A Bayesian view of the problem

$\boxed{y = \mathbf{A}x + n}$

$$ p(x | y) \propto p(y | x) \ p(x) $$

$p(y | x)$ is the data likelihood, which contains the physics

$p(x)$ is our prior knowledge on the solution.

With these concepts in hand, we want to estimate the Maximum A Posteriori solution:

$$\hat{x} = \arg\max\limits_x \ \log p(y \ | \ x) + \log p(x)$$
For instance, if $n$ is Gaussian, $\hat{x} = \arg\max\limits_x \ - \frac{1}{2} \parallel y - \mathbf{A} x \parallel_{\mathbf{\Sigma}}^2 + \log p(x)$

How do you choose the prior ?

Classical examples of signal priors

Sparse

$$ \log p(x) = \parallel \mathbf{W} x \parallel_1 $$

Gaussian

$$ \log p(x) = x^t \mathbf{\Sigma^{-1}} x $$

Total Variation

$$ \log p(x) = \parallel \nabla x \parallel_1 $$

But what about this?

PixelCNN: Likelihood-based Autoregressive generative model

Models the probability $p(x)$ of an image $x$ as: $$ p_{\theta}(x) = \prod_{i=0}^{n} p_{\theta}(x_i | x_{i-1} \ldots x_0) $$

$p_\theta(x)$ is explicit! We get a number out.

We can train the model to learn a distribution of isolated galaxy images.

We can then evaluate its gradient $\frac{\color{orange} d \color{orange}\log \color{orange}p\color{orange}(\color{orange}x\color{orange})}{\color{orange} d \color{orange}x}$.

van den Oord et al. 2016

Check out another application of these models to discrimination between real (SDSS) and simulated (Illustris TNG) galaxy populations: Zanisi, Huertas-Company, Lanusse et al. 2020 arXiv:2007.00039

The Scarlet algorithm: deblending as an optimization problem

Melchior et al. 2018

$$ \mathcal{L} = \frac{1}{2} \parallel \mathbf{\Sigma}^{-1/2} (\ Y - P \ast A S \ ) \parallel_2^2 - \sum_{i=1}^K \log p_{\theta}(S_i) + \sum_{i=1}^K g_i(A_i) + \sum_{i=1}^K f_i(S_i)$$

Where for a $K$ component blend:

$P$ is the convolution with the instrumental response

$A_i$ are channel-wise galaxy SEDs, $S_i$ are the morphology models

$\mathbf{\Sigma}$ is the noise covariance

$\log p_\theta$ is a PixelCNN prior

$f_i$ and $g_i$ are arbitrary additional non-smooth consraints, e.g. positivity, monotonicity...

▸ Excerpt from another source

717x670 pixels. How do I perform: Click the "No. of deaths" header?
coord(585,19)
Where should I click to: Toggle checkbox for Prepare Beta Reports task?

$\Longrightarrow$ Explicit physical modeling of the observed sky

Training the morphology prior

Postage stamps of isolated COSMOS galaxies used for training, at WFIRST resolution and fixed fiducial PSF

isolated galaxy

$\log p_\theta(x) = 3293.7$

artificial blend

$\log p_\theta(x) = 3100.5 $

Scarlet in action

Input blend

Solution

Residuals

Classic priors (monotonicity, symmetry).

Deep Morphology prior.

True Galaxy

Deep Morphology Prior Solution

Monotonicity + Symmetry Solution

Extending to multi-band images

Takeaway message

We have introduce an hybrid physical/deep learning model for inverse problems
- Incorporate prior astrophysical knowledge as a data-driven prior
- Interpretable in terms of physical components of the astronomical scene
- Can accomodate different observing conditions and instruments
  $\Longrightarrow$ For instance, for the joint modeling of LSST/Euclid data

Differentiable models of the Large-Scale Structure

Work in collaboration with
Chirag Modi, Uroš Seljak

Modi, Lanusse, Seljak, et al., in prep
Modi, et al. (2018)

traditional cosmological inference

HSC cosmic shear power spectrum

HSC Y1 constraints on $(S_8, \Omega_m)$

(Hikage,..., Lanusse, et al. 2018)

Measure the ellipticity $\epsilon = \epsilon_i + \gamma$ of all galaxies
$\Longrightarrow$ Noisy tracer of the weak lensing shear $\gamma$

Compute summary statistics based on 2pt functions,
e.g. the power spectrum

Run an MCMC to recover a posterior on model parameters, using an analytic likelihood $$ p(\theta | x ) \propto \underbrace{p(x | \theta)}_{\mathrm{likelihood}} \ \underbrace{p(\theta)}_{\mathrm{prior}}$$

Main limitation: the need for an explicit likelihood

We can only compute the likelihood for simple summary statistics and on large scales

$\Longrightarrow$ We are dismissing most of the information!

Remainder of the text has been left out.